Item 5.02 Departure of Directors or Certain Officers; Election of Directors;
Appointment of Certain Officers; Compensatory Arrangements of Certain Officers.

(d) On October 18, 2013, the Board of Directors (the "Board") of United Natural Foods, Inc., a Delaware corporation (the "Company"), elected Ann Torre Bates to the Board as a Class II director. Ms. Bates' term will expire, along with the terms of the other Class II directors, at the Company's next annual meeting of stockholders which is expected to be held on December 18, 2013. Ms. Bates has not been appointed to a committee of the Board at this time. There are no arrangements or understandings between Ms. Bates and any other persons pursuant to which she was selected as a director. Additionally, there are no transactions involving the Company and Ms. Bates that the Company would be required to report pursuant to Item 404(a) of Regulation S-K.

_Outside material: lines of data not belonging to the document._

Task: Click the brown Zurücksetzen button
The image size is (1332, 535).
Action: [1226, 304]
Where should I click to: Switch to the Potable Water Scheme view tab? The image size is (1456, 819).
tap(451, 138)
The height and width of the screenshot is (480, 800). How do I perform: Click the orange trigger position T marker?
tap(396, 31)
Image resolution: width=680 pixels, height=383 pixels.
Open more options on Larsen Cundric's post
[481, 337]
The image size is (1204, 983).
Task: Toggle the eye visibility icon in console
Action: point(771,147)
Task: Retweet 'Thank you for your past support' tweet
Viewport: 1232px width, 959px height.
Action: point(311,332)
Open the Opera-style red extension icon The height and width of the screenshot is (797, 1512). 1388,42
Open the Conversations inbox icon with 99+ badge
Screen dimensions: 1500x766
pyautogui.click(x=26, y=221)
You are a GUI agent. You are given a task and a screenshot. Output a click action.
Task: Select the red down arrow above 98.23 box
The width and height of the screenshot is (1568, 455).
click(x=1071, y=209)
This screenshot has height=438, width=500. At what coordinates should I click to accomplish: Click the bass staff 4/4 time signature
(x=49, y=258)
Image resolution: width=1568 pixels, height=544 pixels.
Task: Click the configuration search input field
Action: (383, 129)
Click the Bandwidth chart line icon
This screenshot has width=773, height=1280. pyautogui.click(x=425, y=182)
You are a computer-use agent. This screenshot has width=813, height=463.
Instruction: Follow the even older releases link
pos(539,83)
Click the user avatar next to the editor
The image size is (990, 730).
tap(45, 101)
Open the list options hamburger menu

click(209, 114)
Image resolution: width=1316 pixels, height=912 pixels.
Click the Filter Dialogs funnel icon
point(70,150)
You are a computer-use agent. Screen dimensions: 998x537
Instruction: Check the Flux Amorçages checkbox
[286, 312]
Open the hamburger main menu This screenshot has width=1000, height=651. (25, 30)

Ms. Bates, age 55, has served as a member of the board of directors of SLM Corporation and Ares Capital Corporation since 1997 and 2010, respectively, and is currently a member of each company's audit committee. Ms. Bates also serves as director or trustee of 17 investment companies in the Franklin Templeton Group of Mutual Funds. Ms. Bates was a strategic and financial consultant from 1997 to 2012. From 1995 to 1997, Ms. Bates served as Executive Vice President, Chief Financial Officer and Treasurer of NHP, Inc., a national real estate services firm.

In connection with her appointment, Ms. Bates received equity-based awards consisting of 2,400 restricted share units, one-half of which vested on the grant date and one-half of which will vest on the date that is six months after the grant date. In addition, Ms. Bates will receive cash compensation in accordance with the Company's existing compensation arrangements for non-employee directors, which are described under the caption "Compensation of our Non-Employee Directors" in the Company's definitive proxy statement on Schedule 14A filed with the Securities and Exchange Commission on November 2, 2012, and currently include a mixture of a cash retainer and cash paid for board and committee meetings attended, in person or by telephone. Ms. Bates will also be eligible to participate in the Company's deferred compensation plan, pursuant to which she will be permitted to defer up to 100% of her director fees and restricted stock units. The Company has also entered into an Indemnification Agreement with Ms. Bates in substantially the form of the Form Indemnification Agreement for Directors and Officers filed by the Company as an exhibit to the Company's annual report on Form 10-K filed with the Securities and Exchange Commission on October 1, 2013.